Adriano fuhr mir über den Kopf und streichelte meine Wange.
Ich schloss die Augen, fast schon dabei in der Sorgenlosigkeit des Moments in den Schlaf zurück zu driften.
„Ist... ist alles vorbei?"
Er legte seine Hand an meine Wange, strich hypnotisierend und beruhigend über meine Haut.
Ich blinzelte ihn müde an.
Mein Kopf begann dumpf zu pochen.
Was auch immer für Schmerzmittel ich bekommen hatte, die Wirkung begann ein wenig Nachzulassen.
„Ja, ja das ist es." bestätigte er mir, küsste meine Stirn ganz sanft.
„Meine Schwester wurde aus ihren eigenen Reihen verraten. Sie haben Salice..."
Meine Augen fielen zu. Es reichte zu hören, dass Kathalena ihre Strafe bekommen hat, den Rest und das Mitglied ihrer Reihen so wie die Geschichte dazu, die kannte ich.
„Wir erzählen dir Morgen alles, Kaileigh." murmelte Adriano mir zu und küsste behutsam und vorsichtig meine Wange.
Ein stummes Lächeln formte sich auf meinen Lippen.
Alles ist vorbei.
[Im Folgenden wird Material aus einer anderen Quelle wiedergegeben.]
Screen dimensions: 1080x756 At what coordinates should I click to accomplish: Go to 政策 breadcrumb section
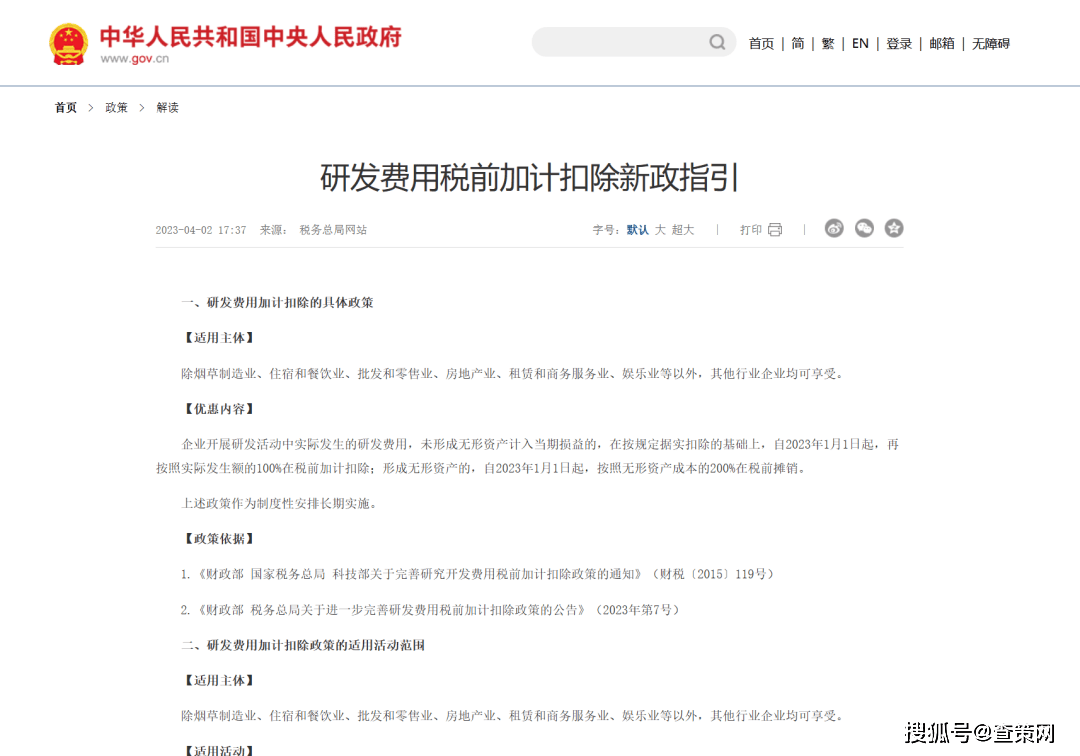(117, 108)
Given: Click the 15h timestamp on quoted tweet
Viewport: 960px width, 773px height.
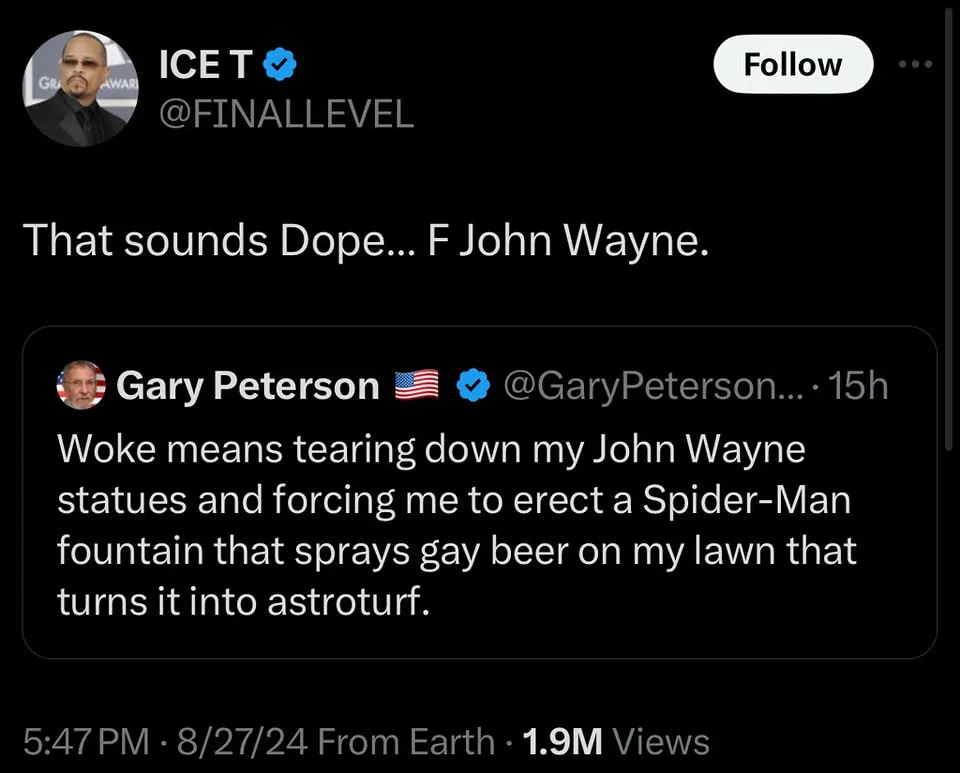Looking at the screenshot, I should (857, 386).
Adriano war frei.
Die Tür zum Zimmer ging auf, wohl möglich Leighton.
Seine Stimme bestätigte es mir kurz darauf schon.
„Du konntest ihr schon damals nicht fernbleiben." seufzte er.
„Aber ich war nicht mal zwei Minuten weg, wie ist sie so schnell wieder eingeschlafen?" fragte er sich selbst.
Ich schlief noch nicht, aber ich wusste dass mir nichts mehr passieren konnte, wenn ich meine Augen geschlossen hielt und außerdem war ich von den grausamen letzten Tagen noch zu erschöpft.
Ich hätte Tage schlafen können um den Mangel der letzten Tage aufzuholen.
„Sie fühlt sich sicher." sprach Adriano mir aus der Seele.
„Sie fühlt sich in meiner Nähe so sicher, wie ich mich in ihrer, deshalb konnte ich damals nicht von ihr fernbleiben."
Der Rest des Gespräches der beiden ging bei mir unter. Meine Müdigkeit packte mich und riss mich zurück in den erholsamsten und entspanntesten Schlaf, den ich das letzte mal so hatte, nachdem ich mit Adriano in Italien angekommen bin.